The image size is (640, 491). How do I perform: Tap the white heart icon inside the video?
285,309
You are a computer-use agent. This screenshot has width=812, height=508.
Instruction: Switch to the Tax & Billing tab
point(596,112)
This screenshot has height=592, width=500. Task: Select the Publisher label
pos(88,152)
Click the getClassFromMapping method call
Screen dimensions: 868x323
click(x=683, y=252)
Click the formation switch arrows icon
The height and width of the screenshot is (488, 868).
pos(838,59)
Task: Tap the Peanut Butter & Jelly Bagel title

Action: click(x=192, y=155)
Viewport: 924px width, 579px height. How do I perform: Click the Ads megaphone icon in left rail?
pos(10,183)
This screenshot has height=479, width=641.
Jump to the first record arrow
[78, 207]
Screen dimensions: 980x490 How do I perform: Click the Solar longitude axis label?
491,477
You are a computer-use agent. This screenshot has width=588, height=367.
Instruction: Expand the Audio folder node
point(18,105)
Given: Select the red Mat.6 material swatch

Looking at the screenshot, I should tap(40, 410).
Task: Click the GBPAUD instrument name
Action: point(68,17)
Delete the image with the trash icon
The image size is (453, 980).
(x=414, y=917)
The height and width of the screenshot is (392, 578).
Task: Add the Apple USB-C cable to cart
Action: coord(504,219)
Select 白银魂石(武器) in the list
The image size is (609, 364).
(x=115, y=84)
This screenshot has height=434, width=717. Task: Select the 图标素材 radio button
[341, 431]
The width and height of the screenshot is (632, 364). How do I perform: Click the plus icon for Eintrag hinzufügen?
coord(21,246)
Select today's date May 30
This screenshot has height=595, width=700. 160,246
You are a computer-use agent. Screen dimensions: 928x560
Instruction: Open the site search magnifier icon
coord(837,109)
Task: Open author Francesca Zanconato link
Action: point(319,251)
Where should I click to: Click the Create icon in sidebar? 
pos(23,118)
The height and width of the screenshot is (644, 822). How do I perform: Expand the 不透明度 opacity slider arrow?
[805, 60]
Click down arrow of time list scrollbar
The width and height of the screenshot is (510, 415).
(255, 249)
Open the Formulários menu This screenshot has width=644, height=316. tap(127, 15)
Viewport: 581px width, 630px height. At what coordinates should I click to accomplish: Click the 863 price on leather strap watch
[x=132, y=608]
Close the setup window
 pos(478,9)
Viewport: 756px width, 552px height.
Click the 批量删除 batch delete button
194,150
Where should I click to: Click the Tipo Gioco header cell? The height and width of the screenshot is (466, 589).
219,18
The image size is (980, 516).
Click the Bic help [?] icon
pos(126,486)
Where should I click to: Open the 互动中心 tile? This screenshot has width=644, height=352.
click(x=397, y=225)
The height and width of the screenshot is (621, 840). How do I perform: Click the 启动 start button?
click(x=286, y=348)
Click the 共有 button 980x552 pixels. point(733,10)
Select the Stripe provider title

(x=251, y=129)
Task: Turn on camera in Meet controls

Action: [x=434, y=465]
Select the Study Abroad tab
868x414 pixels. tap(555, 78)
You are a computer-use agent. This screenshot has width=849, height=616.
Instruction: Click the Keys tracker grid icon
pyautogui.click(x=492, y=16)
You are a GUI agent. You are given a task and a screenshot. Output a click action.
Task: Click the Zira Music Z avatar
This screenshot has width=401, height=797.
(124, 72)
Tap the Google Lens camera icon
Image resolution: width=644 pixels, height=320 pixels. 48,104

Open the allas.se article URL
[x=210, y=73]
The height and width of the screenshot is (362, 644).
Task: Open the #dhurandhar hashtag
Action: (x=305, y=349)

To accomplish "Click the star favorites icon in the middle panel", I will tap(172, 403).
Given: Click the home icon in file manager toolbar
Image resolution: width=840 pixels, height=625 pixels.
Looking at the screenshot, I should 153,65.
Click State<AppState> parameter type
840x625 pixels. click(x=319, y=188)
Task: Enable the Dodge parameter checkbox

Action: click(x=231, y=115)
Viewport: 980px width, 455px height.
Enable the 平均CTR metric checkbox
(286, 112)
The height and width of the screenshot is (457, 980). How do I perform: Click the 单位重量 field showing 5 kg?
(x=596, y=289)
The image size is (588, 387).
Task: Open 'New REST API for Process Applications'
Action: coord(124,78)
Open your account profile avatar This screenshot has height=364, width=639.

## Task brief
Transcribe the listing so that each line matches exactly.

## Solution to the exercise
The image size is (640, 491). How do I perform: Tap the white heart icon inside the video?
285,309
You are a computer-use agent. This screenshot has width=812, height=508.
Instruction: Switch to the Tax & Billing tab
point(596,112)
This screenshot has height=592, width=500. Task: Select the Publisher label
pos(88,152)
Click the getClassFromMapping method call
Screen dimensions: 868x323
click(x=683, y=252)
Click the formation switch arrows icon
The height and width of the screenshot is (488, 868).
pos(838,59)
Task: Tap the Peanut Butter & Jelly Bagel title

Action: click(x=192, y=155)
Viewport: 924px width, 579px height. How do I perform: Click the Ads megaphone icon in left rail?
pos(10,183)
This screenshot has height=479, width=641.
Jump to the first record arrow
[78, 207]
Screen dimensions: 980x490 How do I perform: Click the Solar longitude axis label?
491,477
You are a computer-use agent. This screenshot has width=588, height=367.
Instruction: Expand the Audio folder node
point(18,105)
Given: Select the red Mat.6 material swatch

Looking at the screenshot, I should tap(40, 410).
Task: Click the GBPAUD instrument name
Action: point(68,17)
Delete the image with the trash icon
The image size is (453, 980).
(x=414, y=917)
The height and width of the screenshot is (392, 578).
Task: Add the Apple USB-C cable to cart
Action: coord(504,219)
Select 白银魂石(武器) in the list
The image size is (609, 364).
(x=115, y=84)
This screenshot has height=434, width=717. Task: Select the 图标素材 radio button
[341, 431]
The width and height of the screenshot is (632, 364). How do I perform: Click the plus icon for Eintrag hinzufügen?
coord(21,246)
Select today's date May 30
This screenshot has height=595, width=700. 160,246
You are a computer-use agent. Screen dimensions: 928x560
Instruction: Open the site search magnifier icon
coord(837,109)
Task: Open author Francesca Zanconato link
Action: point(319,251)
Where should I click to: Click the Create icon in sidebar? 
pos(23,118)
The height and width of the screenshot is (644, 822). How do I perform: Expand the 不透明度 opacity slider arrow?
[805, 60]
Click down arrow of time list scrollbar
The width and height of the screenshot is (510, 415).
(255, 249)
Open the Formulários menu This screenshot has width=644, height=316. tap(127, 15)
Viewport: 581px width, 630px height. At what coordinates should I click to accomplish: Click the 863 price on leather strap watch
[x=132, y=608]
Close the setup window
 pos(478,9)
Viewport: 756px width, 552px height.
Click the 批量删除 batch delete button
194,150
Where should I click to: Click the Tipo Gioco header cell? The height and width of the screenshot is (466, 589).
219,18
The image size is (980, 516).
Click the Bic help [?] icon
pos(126,486)
Where should I click to: Open the 互动中心 tile? This screenshot has width=644, height=352.
click(x=397, y=225)
The height and width of the screenshot is (621, 840). How do I perform: Click the 启动 start button?
click(x=286, y=348)
Click the 共有 button 980x552 pixels. point(733,10)
Select the Stripe provider title

(x=251, y=129)
Task: Turn on camera in Meet controls

Action: [x=434, y=465]
Select the Study Abroad tab
868x414 pixels. tap(555, 78)
You are a computer-use agent. This screenshot has width=849, height=616.
Instruction: Click the Keys tracker grid icon
pyautogui.click(x=492, y=16)
You are a GUI agent. You are given a task and a screenshot. Output a click action.
Task: Click the Zira Music Z avatar
This screenshot has width=401, height=797.
(124, 72)
Tap the Google Lens camera icon
Image resolution: width=644 pixels, height=320 pixels. 48,104

Open the allas.se article URL
[x=210, y=73]
The height and width of the screenshot is (362, 644).
Task: Open the #dhurandhar hashtag
Action: (x=305, y=349)

To accomplish "Click the star favorites icon in the middle panel", I will tap(172, 403).
Given: Click the home icon in file manager toolbar
Image resolution: width=840 pixels, height=625 pixels.
Looking at the screenshot, I should 153,65.
Click State<AppState> parameter type
840x625 pixels. click(x=319, y=188)
Task: Enable the Dodge parameter checkbox

Action: click(x=231, y=115)
Viewport: 980px width, 455px height.
Enable the 平均CTR metric checkbox
(286, 112)
The height and width of the screenshot is (457, 980). How do I perform: Click the 单位重量 field showing 5 kg?
(x=596, y=289)
The image size is (588, 387).
Task: Open 'New REST API for Process Applications'
Action: coord(124,78)
Open your account profile avatar This screenshot has height=364, width=639.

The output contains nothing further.